I reassure him that she’s okay. She’s doing fine. Her pain is completely normal. So is her desperation for relief.

“Can’t you just give her some more of that barbital and maybe just make her sleep?”

“She’s having a very intense withdrawal,” I say. “We’re giving her everything that we can safely.”

He takes a moment to digest this information. Then he shakes his head. All of a sudden he acts very chummy. “I’ve never had to deal with anything like this before,” he says.

“I know it’s tough to understand, but what you need to do is let us take care of her. These nurses know what they’re doing. They’ve done thousands of detoxes. What you need to do is go to family groups and look into Al-Anon.

“If she’s going to have a successful recovery, you’re going to have to change as well. I know you’re eager to get her back the way she was before the drug use really took off, but that is simply not possible. She has some real serious problems here, and she’s going to have work very hard at growing and changing.”

Hoping to get through to Jack enough that he’ll get off her back and maybe even start taking a look at his own problems, I take a stab at educating him. “I think a simple way to think of relationships is like a lock and key. Emotionally, when two people come together they fit together in much the way the jagged edge of a key fits with the tumblers of a lock. But any traumatic emotional change can change the way those tumblers are shaped.

“That’s what happens when a drug addict starts coming to terms with her problems—and it can be very scary to be involved with someone who’s going through those emotional changes. It can be very uncomfortable when you no longer fit the way you always did. It can feel like you’re losing your partner. Most people instinctively try to force the relationship back to the old familiar territory, but that’s usually very bad for someone struggling with recovery. Think of the lock and key again: If the lock changes, the key will have to be changed as well if it’s going to continue to fit. Forcing a key into a lock, after all, usually breaks the lock.

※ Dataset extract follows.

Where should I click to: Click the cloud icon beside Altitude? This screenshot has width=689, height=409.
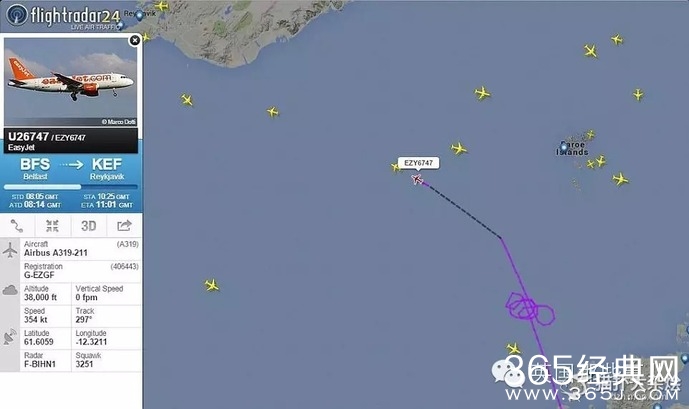coord(10,290)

“She has no choice, Jack. Her survival depends upon making change. It’s your job to keep up with her. And having the important people in an addict’s life participate in codependency recovery programs like Al-Anon has a profoundly positive impact on how a patient will do in treatment.”

I’m not sure he’s really registered what I’m saying, though. “My brothers and I, we all grew up on a farm in Washington State. We went to college, but my dad and my grandfather were farmers. They taught us that if we had a problem, we had to grit it out. Just suck it up. You’re like us, educated. So you know, if you apply your mind to something, you can get through it. Amber doesn’t know anything about that.”

I take a deep breath, and try to answer this. “But I have to tell you, there are certain problems in humans that can’t be solved by sheer grit alone. Addiction is one of them. It involves changing some of the noncognitive parts of the brain. And that takes time. It also takes you making some changes along with her.”

Jack puts his hand on my shoulder.

“Just see if you can give her something more. There must be a way you can make her comfortable.”